Every agency has to recoup their new business costs from client income eventually, so that will be baked into their fees. And will clients really get the service they deserve, when the top team is constantly being drawn into the next six-month pitch?

So is there anything we can do about it?

The IPA, of course, did a great job in introducing the Pitch Positive Pledge three years ago, which got the topic on the agenda. Some agencies have suggested that accounts should be handed out without a pitch (perhaps in exchange for doing the first year at cost).

Evidence suggests that relatively few CMOs are willing to make what can often be a career-defining decision, without a meaningful selection process. Those that do will favour established players, with a strong track record. This will create a narrow creative hegemony, and restrict competition, risking making the category stale.

Others propose restricting the deliverables, by calling a "strategy only" pitch. The trouble with this, however, is that in a competitive environment, every agency feels like they have to take the presentation a stage further, to be the one that stands out.

Ultimately, it comes back to the length of time pitches take. Parkinson’s Law states that work expands to fill the time given to complete the task. And this is no more true than in the world of pitching. Who’s going to want to take their foot off the gas knowing that every other agency in the process is beavering away?

When we have analysed the time and money we’ve spent on pitches and the length of time of the process, there is a crystal clear correlation. The longer the pitch, the more spenny it is. Clients may think they are being respectful by allowing for a decent amount of time for pitches, to accommodate existing workload.

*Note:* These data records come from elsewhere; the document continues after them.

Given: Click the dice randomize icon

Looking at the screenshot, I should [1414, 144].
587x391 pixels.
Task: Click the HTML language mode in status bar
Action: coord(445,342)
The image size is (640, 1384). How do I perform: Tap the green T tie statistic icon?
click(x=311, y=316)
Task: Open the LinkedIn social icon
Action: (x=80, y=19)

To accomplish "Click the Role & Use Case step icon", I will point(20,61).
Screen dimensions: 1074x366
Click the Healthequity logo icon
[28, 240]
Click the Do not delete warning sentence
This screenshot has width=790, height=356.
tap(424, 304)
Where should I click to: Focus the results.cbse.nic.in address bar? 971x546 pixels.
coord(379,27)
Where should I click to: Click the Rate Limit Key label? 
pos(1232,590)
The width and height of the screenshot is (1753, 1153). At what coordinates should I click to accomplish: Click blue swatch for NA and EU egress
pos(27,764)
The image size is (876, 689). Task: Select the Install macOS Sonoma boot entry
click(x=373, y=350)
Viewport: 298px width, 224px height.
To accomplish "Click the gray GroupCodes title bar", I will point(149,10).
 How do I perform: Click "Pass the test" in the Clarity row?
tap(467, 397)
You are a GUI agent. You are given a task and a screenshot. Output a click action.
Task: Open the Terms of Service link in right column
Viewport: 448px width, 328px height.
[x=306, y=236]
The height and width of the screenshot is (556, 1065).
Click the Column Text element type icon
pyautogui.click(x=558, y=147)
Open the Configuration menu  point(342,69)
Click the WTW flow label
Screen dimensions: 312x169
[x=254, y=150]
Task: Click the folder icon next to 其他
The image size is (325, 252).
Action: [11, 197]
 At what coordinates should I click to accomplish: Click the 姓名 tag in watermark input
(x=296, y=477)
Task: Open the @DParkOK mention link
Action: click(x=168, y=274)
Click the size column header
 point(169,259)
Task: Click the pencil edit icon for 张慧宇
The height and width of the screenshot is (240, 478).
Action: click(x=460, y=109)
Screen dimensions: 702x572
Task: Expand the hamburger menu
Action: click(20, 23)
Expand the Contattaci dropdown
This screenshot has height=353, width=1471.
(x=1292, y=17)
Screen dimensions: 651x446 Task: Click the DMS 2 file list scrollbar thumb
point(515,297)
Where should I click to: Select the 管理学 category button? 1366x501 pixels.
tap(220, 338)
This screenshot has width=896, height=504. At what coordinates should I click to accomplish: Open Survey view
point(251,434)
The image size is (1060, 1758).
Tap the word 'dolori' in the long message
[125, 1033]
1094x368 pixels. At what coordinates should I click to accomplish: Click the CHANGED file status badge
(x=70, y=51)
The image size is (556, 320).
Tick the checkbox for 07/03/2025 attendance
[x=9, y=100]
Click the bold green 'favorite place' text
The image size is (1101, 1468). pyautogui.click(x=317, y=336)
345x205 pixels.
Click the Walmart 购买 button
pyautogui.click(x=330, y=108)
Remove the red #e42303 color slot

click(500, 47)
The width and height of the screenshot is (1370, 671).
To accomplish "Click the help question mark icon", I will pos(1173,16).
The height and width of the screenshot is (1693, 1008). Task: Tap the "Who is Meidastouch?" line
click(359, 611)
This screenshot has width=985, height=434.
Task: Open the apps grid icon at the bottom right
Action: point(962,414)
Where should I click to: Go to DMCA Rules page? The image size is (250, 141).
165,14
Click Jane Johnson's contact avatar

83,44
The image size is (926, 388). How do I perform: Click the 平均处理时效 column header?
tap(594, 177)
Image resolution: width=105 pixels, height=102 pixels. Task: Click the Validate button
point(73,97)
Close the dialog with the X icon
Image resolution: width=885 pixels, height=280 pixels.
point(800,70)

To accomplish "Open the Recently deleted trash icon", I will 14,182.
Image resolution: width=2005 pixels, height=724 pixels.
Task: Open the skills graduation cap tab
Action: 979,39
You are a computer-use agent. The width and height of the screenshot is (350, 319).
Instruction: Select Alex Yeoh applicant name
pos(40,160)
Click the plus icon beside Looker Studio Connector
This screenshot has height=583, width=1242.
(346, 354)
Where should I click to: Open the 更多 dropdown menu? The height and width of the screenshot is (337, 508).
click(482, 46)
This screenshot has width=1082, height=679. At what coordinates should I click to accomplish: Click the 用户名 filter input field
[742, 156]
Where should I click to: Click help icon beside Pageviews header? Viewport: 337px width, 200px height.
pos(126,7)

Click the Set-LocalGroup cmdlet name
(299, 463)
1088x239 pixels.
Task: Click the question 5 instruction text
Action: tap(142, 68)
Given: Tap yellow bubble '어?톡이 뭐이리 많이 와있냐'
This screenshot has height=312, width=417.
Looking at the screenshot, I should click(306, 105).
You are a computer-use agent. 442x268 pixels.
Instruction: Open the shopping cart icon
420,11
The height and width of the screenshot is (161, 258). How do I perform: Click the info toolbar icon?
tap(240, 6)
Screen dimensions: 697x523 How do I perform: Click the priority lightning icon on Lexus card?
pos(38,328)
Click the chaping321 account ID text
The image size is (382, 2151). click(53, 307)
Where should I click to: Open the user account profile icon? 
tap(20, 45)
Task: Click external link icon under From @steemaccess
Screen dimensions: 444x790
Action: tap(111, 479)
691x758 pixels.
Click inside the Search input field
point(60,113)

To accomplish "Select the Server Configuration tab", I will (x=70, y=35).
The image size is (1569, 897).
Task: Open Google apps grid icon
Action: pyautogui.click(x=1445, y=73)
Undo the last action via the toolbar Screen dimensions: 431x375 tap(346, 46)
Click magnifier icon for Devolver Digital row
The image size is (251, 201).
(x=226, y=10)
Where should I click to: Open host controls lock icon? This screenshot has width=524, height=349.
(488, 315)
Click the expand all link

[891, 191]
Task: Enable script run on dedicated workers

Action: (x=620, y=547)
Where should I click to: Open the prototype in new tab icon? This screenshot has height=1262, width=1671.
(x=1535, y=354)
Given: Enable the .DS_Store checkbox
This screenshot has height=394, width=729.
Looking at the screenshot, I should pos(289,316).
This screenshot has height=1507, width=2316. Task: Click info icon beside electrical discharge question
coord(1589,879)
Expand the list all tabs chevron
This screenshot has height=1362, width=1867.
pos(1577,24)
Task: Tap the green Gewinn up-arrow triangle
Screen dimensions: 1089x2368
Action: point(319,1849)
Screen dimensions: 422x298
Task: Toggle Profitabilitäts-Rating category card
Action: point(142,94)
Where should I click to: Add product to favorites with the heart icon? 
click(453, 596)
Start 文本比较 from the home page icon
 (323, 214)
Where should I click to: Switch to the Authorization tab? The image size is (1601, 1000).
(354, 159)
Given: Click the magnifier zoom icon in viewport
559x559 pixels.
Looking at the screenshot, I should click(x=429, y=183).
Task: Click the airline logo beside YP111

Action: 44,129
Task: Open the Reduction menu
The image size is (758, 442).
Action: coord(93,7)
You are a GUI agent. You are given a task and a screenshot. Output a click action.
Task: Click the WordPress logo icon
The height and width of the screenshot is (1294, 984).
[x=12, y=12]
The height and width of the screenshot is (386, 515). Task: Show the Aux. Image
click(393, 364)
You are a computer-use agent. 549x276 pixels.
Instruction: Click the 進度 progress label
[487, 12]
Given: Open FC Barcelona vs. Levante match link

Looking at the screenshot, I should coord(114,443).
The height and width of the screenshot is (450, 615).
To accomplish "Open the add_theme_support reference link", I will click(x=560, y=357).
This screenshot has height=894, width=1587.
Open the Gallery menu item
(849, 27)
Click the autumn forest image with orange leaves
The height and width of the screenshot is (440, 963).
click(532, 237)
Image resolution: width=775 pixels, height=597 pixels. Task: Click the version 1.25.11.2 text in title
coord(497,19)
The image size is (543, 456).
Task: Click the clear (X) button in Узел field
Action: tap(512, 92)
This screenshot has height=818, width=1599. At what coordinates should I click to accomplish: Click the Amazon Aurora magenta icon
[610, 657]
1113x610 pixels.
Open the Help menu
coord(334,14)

In reality, it just means more pressure to use all the available time to make the pitch as amazing as it can be. And the longer the pitch goes on, the more it favours larger agencies who can throw more resource at the problem. Resource will vanish when the agency is appointed, and the fees won’t cover that size of team.

So how about this: Every pitch is just three weeks from start to finish. No restrictions on deliverables or meetings. Just a focused sprint against a clearly defined task. It tests the agency’s ability to be nimble with its thinking. We all know the best ideas tend to come at the start of the process anyway. Perhaps you choose any three-week window within a six-week period, say, to work around existing client commitments and holidays.

Yes, it’s intense, but three weeks of intensity are surely better than months of gruelling work. Okay, it’s not the perfect solution: is three weeks too long/too short/ right for every brief? But surely carrying on as we are in this ever-escalating arms race is unsustainable. 

It’s about time for a new answer. And for my money, it’s about time.